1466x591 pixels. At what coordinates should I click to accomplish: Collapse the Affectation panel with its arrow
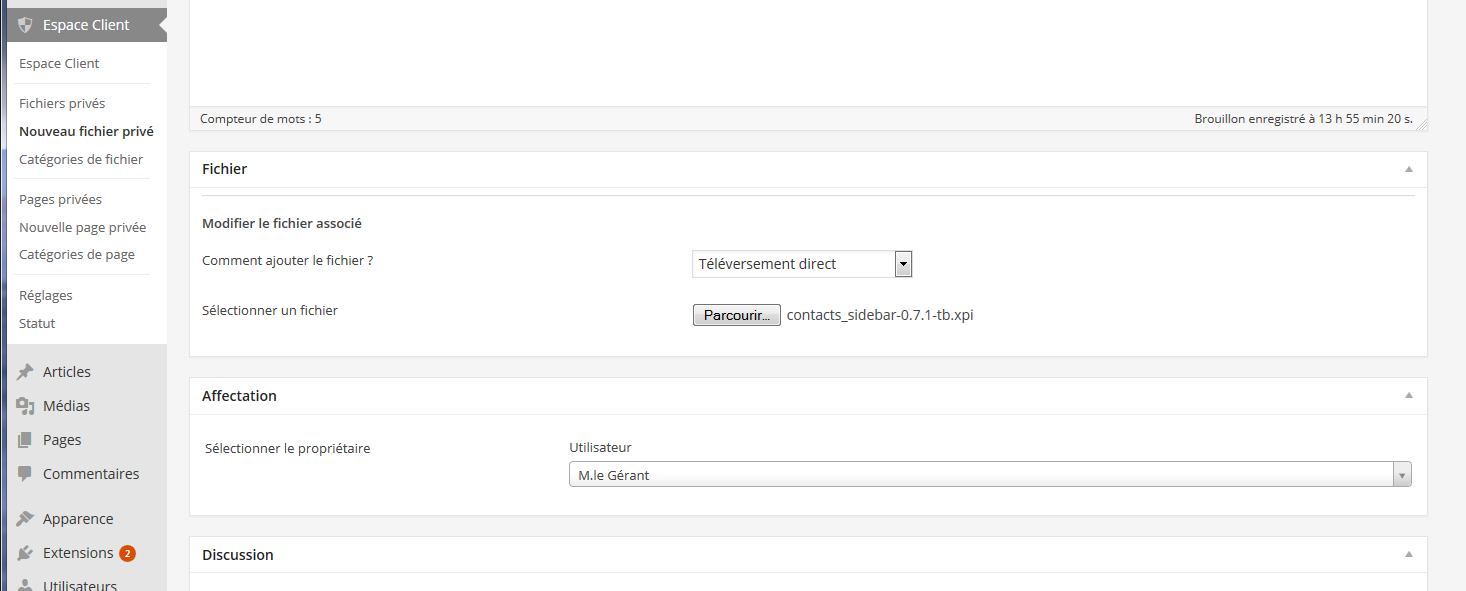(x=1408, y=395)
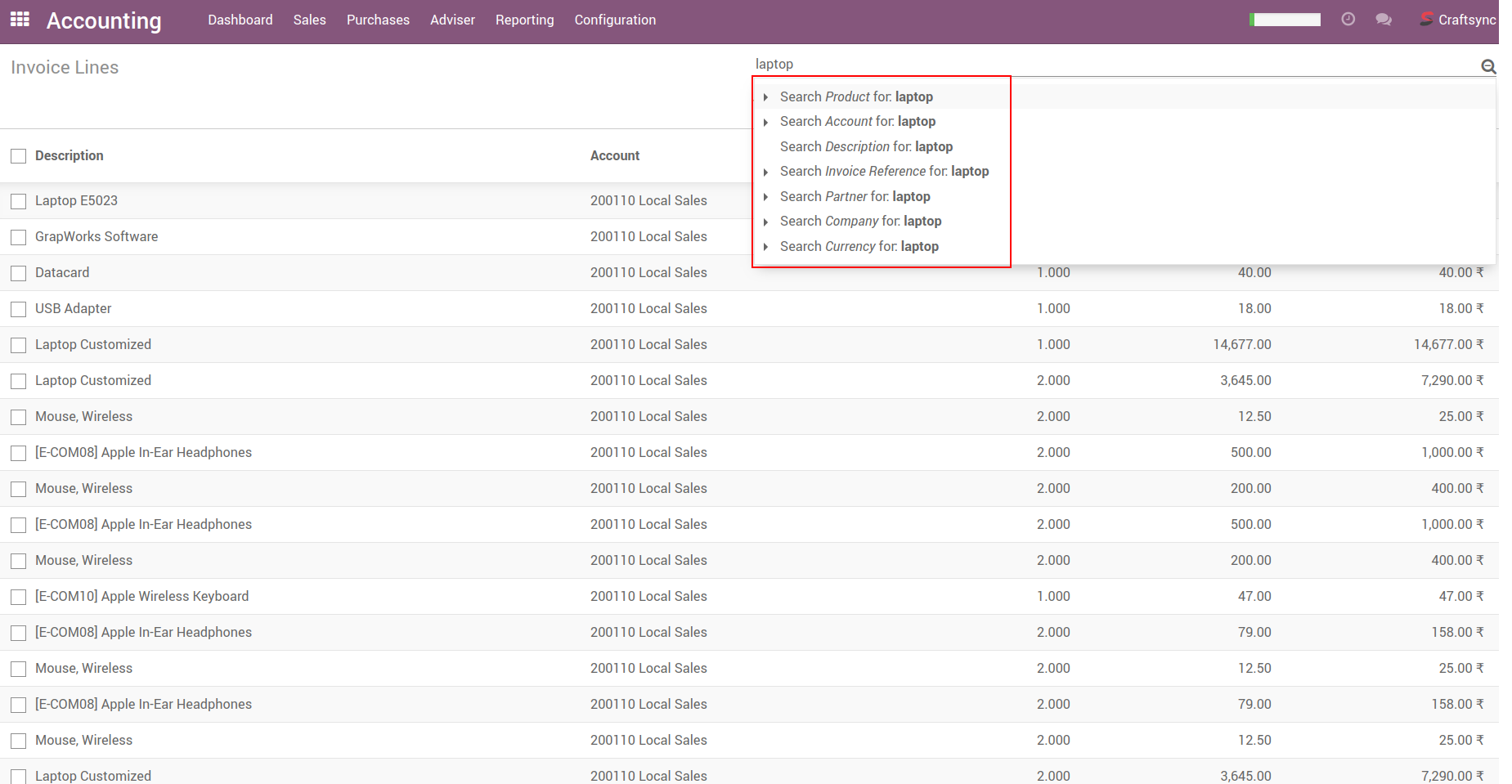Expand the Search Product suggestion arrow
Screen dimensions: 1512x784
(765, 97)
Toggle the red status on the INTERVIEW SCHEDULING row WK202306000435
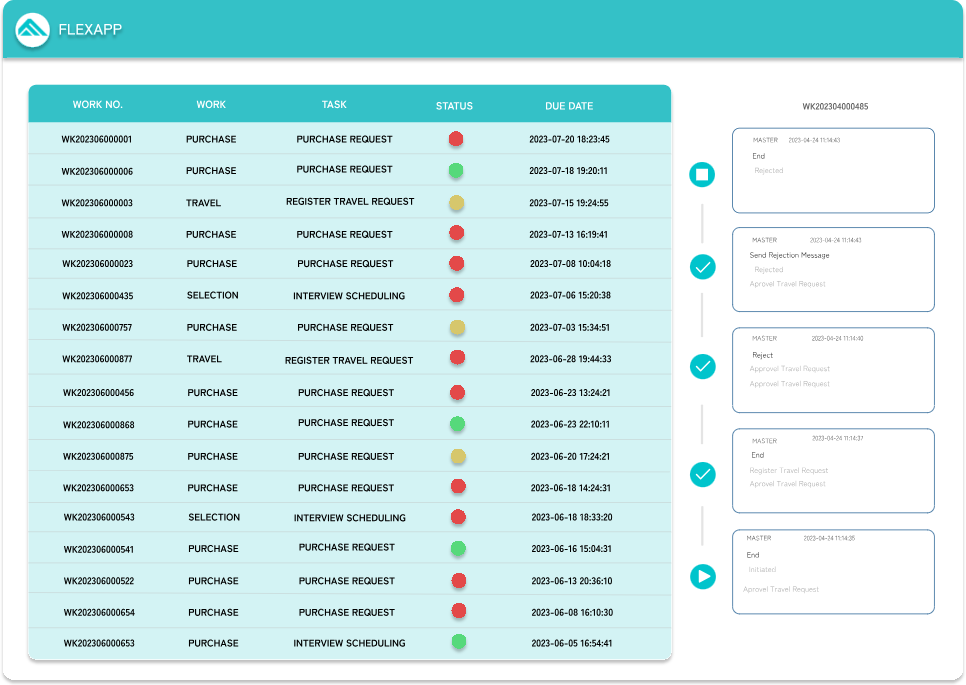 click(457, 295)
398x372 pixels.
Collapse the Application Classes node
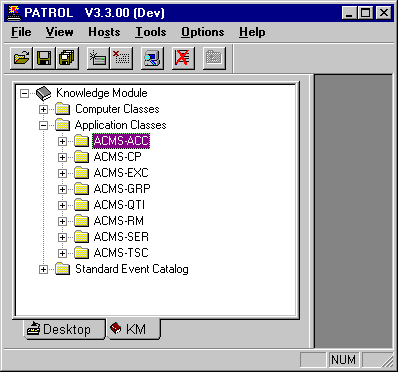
...
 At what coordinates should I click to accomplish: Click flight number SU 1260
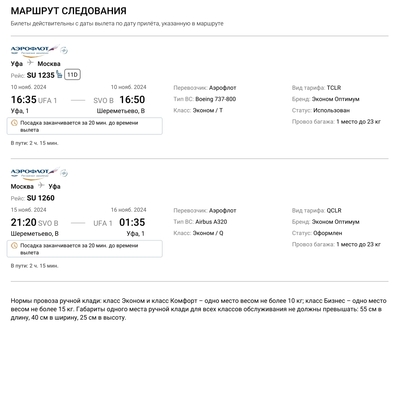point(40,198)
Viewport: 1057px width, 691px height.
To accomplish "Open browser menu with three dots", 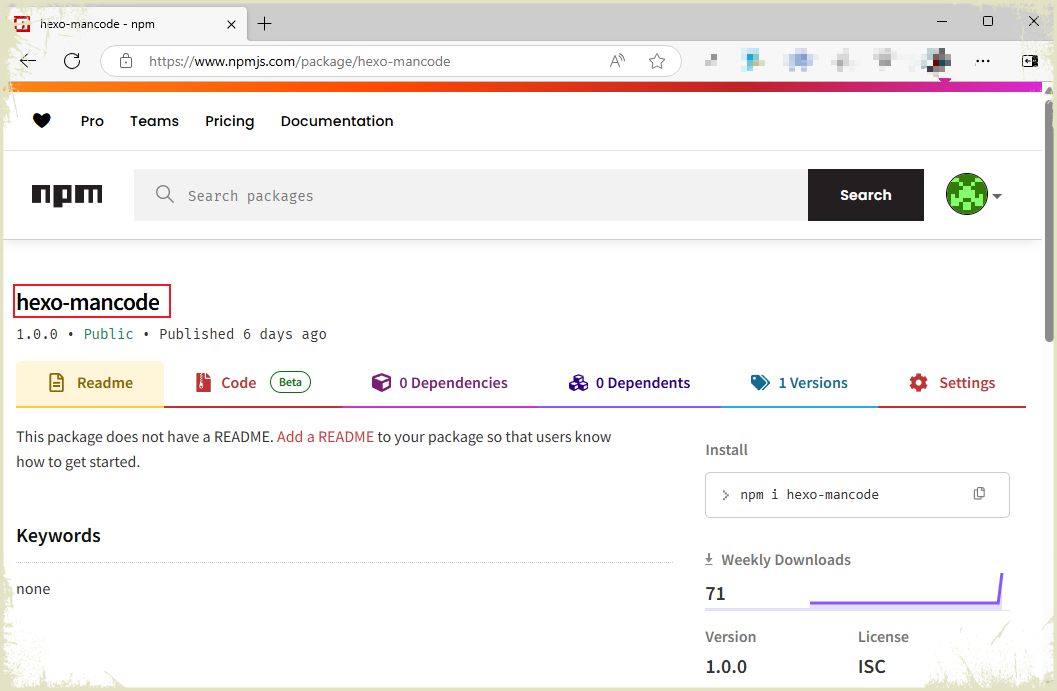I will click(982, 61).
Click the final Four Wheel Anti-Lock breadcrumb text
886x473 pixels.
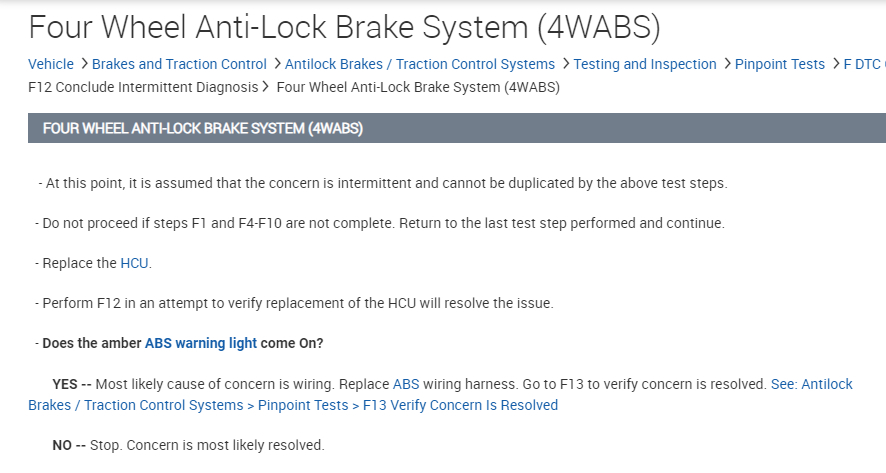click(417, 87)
---
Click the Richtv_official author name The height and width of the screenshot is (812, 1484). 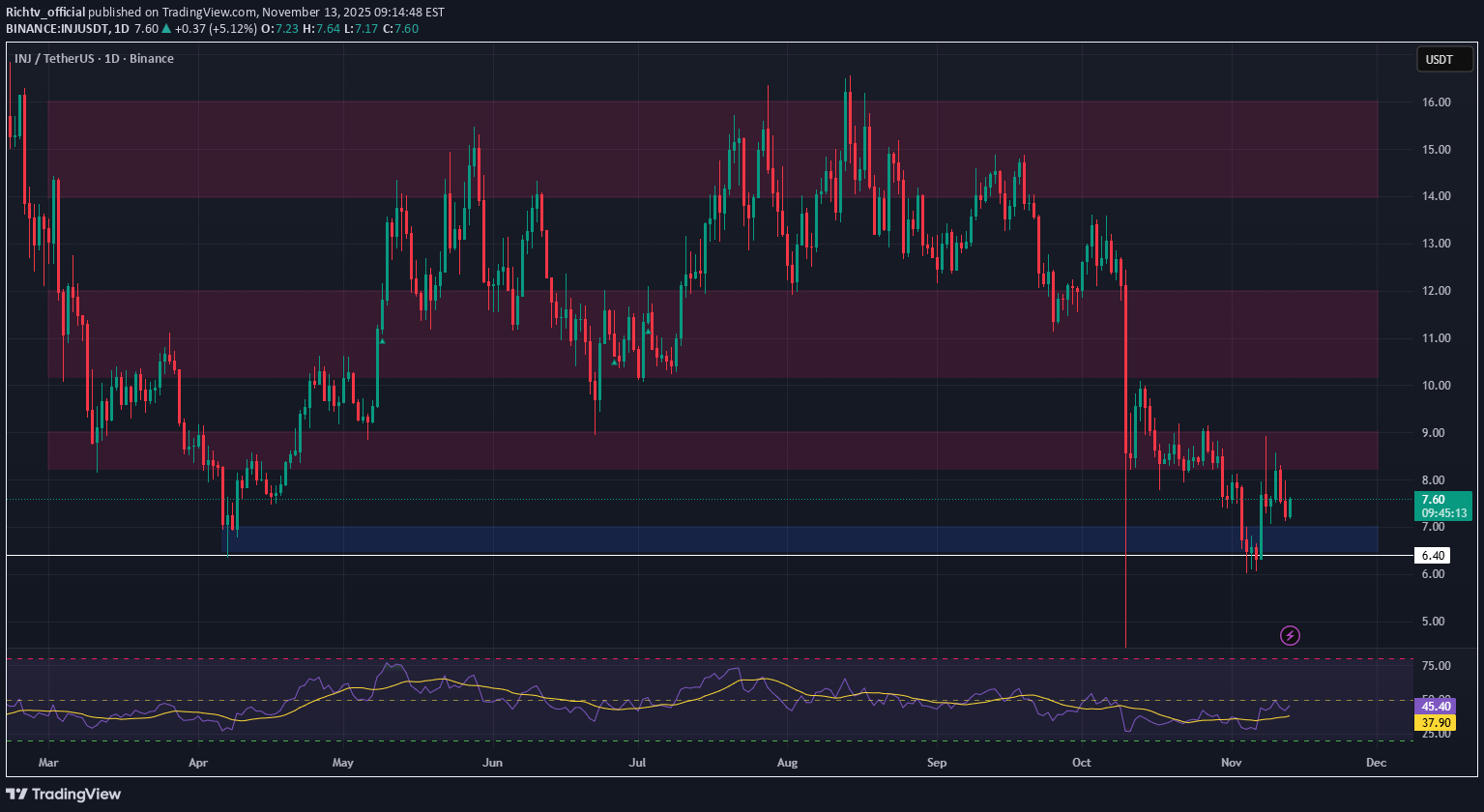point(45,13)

## [WHAT THE EXERCISE ASKS]
Copy only the lines above from the one containing "1466x591 pixels. At" through the one containing "Collapse the Application Classes node", both included. Leave out the pictures.

## [SOLUTION BELOW]
1466x591 pixels. At what coordinates should I click to accomplish: Collapse the Affectation panel with its arrow
(x=1408, y=395)
Expand the Search Product suggestion arrow
Screen dimensions: 1512x784
(765, 97)
Toggle the red status on the INTERVIEW SCHEDULING row WK202306000435
 click(457, 295)
398x372 pixels.
Collapse the Application Classes node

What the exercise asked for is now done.